-------- DATA --------

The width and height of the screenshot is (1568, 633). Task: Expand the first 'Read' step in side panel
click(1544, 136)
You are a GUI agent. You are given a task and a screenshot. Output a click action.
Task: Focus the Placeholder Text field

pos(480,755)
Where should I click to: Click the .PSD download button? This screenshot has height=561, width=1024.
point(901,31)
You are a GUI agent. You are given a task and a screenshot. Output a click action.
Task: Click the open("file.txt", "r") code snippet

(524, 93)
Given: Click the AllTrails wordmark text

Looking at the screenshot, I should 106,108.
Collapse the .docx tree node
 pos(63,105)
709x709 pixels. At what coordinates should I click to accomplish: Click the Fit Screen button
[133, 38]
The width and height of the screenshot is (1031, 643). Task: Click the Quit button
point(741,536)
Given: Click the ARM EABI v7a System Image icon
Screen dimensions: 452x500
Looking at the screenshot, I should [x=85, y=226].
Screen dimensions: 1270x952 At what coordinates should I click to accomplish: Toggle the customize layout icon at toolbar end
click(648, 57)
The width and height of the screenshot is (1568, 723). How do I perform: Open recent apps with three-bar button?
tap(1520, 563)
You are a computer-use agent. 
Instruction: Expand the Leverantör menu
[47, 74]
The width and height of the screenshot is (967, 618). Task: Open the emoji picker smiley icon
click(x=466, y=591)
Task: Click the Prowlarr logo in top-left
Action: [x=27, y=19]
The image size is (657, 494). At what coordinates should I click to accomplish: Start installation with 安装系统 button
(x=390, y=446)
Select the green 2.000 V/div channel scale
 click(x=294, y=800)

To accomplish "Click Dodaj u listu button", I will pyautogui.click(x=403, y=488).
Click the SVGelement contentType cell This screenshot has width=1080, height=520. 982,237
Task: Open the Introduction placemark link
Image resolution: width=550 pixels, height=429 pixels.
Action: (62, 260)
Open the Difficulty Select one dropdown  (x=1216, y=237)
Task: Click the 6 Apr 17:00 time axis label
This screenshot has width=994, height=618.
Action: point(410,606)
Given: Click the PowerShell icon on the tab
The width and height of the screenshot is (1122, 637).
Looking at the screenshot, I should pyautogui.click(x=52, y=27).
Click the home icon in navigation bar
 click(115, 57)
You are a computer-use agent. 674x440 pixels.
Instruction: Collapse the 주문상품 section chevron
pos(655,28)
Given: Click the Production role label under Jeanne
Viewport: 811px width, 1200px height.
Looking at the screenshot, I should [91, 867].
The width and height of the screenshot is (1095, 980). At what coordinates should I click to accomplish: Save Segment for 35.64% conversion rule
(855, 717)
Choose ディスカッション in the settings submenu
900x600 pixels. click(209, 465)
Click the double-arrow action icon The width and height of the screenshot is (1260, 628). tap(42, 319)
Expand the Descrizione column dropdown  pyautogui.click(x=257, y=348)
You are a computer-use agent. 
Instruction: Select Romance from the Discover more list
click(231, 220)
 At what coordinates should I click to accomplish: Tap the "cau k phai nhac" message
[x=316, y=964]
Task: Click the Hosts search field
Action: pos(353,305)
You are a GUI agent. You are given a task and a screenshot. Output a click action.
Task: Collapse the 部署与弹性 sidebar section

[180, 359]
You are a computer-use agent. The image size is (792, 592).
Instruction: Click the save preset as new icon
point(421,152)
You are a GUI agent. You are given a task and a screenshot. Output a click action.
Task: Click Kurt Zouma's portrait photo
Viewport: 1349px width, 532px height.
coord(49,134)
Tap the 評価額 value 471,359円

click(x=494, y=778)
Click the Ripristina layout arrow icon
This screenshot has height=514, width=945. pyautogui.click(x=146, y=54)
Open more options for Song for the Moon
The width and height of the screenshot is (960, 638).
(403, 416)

--------

EXERCISE DETAILS> An exact restatement of the data is required.

TASK ANSWER>
The width and height of the screenshot is (1568, 633). Task: Expand the first 'Read' step in side panel
click(1544, 136)
You are a GUI agent. You are given a task and a screenshot. Output a click action.
Task: Focus the Placeholder Text field

pos(480,755)
Where should I click to: Click the .PSD download button? This screenshot has height=561, width=1024.
point(901,31)
You are a GUI agent. You are given a task and a screenshot. Output a click action.
Task: Click the open("file.txt", "r") code snippet

(524, 93)
Given: Click the AllTrails wordmark text

Looking at the screenshot, I should 106,108.
Collapse the .docx tree node
 pos(63,105)
709x709 pixels. At what coordinates should I click to accomplish: Click the Fit Screen button
[133, 38]
The width and height of the screenshot is (1031, 643). Task: Click the Quit button
point(741,536)
Given: Click the ARM EABI v7a System Image icon
Screen dimensions: 452x500
Looking at the screenshot, I should [x=85, y=226].
Screen dimensions: 1270x952 At what coordinates should I click to accomplish: Toggle the customize layout icon at toolbar end
click(648, 57)
The width and height of the screenshot is (1568, 723). How do I perform: Open recent apps with three-bar button?
tap(1520, 563)
You are a computer-use agent. 
Instruction: Expand the Leverantör menu
[47, 74]
The width and height of the screenshot is (967, 618). Task: Open the emoji picker smiley icon
click(x=466, y=591)
Task: Click the Prowlarr logo in top-left
Action: [x=27, y=19]
The image size is (657, 494). At what coordinates should I click to accomplish: Start installation with 安装系统 button
(x=390, y=446)
Select the green 2.000 V/div channel scale
 click(x=294, y=800)

To accomplish "Click Dodaj u listu button", I will pyautogui.click(x=403, y=488).
Click the SVGelement contentType cell This screenshot has width=1080, height=520. 982,237
Task: Open the Introduction placemark link
Image resolution: width=550 pixels, height=429 pixels.
Action: (62, 260)
Open the Difficulty Select one dropdown  (x=1216, y=237)
Task: Click the 6 Apr 17:00 time axis label
This screenshot has width=994, height=618.
Action: point(410,606)
Given: Click the PowerShell icon on the tab
The width and height of the screenshot is (1122, 637).
Looking at the screenshot, I should pyautogui.click(x=52, y=27).
Click the home icon in navigation bar
 click(115, 57)
You are a computer-use agent. 674x440 pixels.
Instruction: Collapse the 주문상품 section chevron
pos(655,28)
Given: Click the Production role label under Jeanne
Viewport: 811px width, 1200px height.
Looking at the screenshot, I should [91, 867].
The width and height of the screenshot is (1095, 980). At what coordinates should I click to accomplish: Save Segment for 35.64% conversion rule
(855, 717)
Choose ディスカッション in the settings submenu
900x600 pixels. click(209, 465)
Click the double-arrow action icon The width and height of the screenshot is (1260, 628). tap(42, 319)
Expand the Descrizione column dropdown  pyautogui.click(x=257, y=348)
You are a computer-use agent. 
Instruction: Select Romance from the Discover more list
click(231, 220)
 At what coordinates should I click to accomplish: Tap the "cau k phai nhac" message
[x=316, y=964]
Task: Click the Hosts search field
Action: pos(353,305)
You are a GUI agent. You are given a task and a screenshot. Output a click action.
Task: Collapse the 部署与弹性 sidebar section

[180, 359]
You are a computer-use agent. The image size is (792, 592).
Instruction: Click the save preset as new icon
point(421,152)
You are a GUI agent. You are given a task and a screenshot. Output a click action.
Task: Click Kurt Zouma's portrait photo
Viewport: 1349px width, 532px height.
coord(49,134)
Tap the 評価額 value 471,359円

click(x=494, y=778)
Click the Ripristina layout arrow icon
This screenshot has height=514, width=945. pyautogui.click(x=146, y=54)
Open more options for Song for the Moon
The width and height of the screenshot is (960, 638).
(403, 416)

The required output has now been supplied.